Alif the Unseen by G. Willow Wilson is a delicious mix of modern and ancient, secular and mystic. It is an adventure tale of a young half Arab man living a somewhat desultory life in an un-named emirate in the middle east. He makes his living as one of the Grey Hats, the invisible hackers who leach some measure of freedom from the stifling laws of his world for their friends and clients. This means he lives in constant peril of discovery, torture, and imprisonment.
To complicate the situation, he loves a girl, which, as we all know, is a risky business, and this love proves to be the catalyst that propels him into danger, out of the isolated bedroom where he does his coding, and through the streets of his city, which are populated by veiled women, haughty turbaned royals, and a cast of mysterious creatures who are not quite human.

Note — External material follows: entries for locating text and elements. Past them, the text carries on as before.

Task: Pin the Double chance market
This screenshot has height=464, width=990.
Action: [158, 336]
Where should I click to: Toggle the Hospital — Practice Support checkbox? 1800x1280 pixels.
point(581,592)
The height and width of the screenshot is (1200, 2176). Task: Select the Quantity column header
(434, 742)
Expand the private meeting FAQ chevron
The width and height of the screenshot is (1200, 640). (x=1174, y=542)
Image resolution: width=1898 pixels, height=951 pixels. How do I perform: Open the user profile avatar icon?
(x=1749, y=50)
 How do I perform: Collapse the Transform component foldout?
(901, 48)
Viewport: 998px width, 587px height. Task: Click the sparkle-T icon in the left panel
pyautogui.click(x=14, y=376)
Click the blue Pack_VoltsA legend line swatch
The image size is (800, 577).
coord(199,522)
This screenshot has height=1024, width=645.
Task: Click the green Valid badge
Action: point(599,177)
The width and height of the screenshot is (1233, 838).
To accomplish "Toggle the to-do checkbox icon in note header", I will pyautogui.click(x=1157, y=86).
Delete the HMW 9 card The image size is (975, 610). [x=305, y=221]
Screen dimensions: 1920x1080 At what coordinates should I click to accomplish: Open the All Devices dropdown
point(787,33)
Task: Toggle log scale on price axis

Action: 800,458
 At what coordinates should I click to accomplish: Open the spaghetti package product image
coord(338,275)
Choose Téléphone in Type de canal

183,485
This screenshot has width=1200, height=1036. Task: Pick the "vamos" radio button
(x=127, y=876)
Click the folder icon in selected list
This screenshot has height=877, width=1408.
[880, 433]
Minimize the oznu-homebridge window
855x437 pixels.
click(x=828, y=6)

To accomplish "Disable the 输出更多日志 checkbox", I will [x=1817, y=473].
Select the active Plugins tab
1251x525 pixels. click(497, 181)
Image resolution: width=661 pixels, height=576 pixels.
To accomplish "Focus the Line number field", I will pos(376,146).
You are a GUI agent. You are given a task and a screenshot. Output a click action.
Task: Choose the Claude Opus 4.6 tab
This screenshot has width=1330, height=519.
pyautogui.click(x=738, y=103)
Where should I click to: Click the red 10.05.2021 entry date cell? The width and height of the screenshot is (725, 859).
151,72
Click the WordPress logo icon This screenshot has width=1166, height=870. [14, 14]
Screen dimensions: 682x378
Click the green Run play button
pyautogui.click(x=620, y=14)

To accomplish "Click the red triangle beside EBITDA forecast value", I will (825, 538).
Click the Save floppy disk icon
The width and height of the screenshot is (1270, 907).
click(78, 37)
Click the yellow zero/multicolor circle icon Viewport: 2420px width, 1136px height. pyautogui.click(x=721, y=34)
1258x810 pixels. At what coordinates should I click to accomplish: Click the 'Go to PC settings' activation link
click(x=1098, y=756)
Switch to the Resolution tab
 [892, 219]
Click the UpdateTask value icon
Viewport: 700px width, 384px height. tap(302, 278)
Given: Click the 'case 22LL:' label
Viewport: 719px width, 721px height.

Wilson proves a worthy successor to Scheherazade with a story that pays homage to the Arab Spring and the Arabian Nights, and also paints a loving portrait of an Islam that is founded not on the more familiar themes of jihad and oppression, but on Godliness and learning.
I read Alif the Unseen as part of what is turning out to be a bit of a meditation on Middle Eastern culture. I also read, and highly recommend the forthcoming The Golem and the Jinni by Helene Wecker, and the mystery series set in Saudi Arabia by Zoe Ferraris, including Finding Nouf and City of Veils. These first three built my understanding of that part of the world, and helped me understand the complexity of Alif the Unseen better.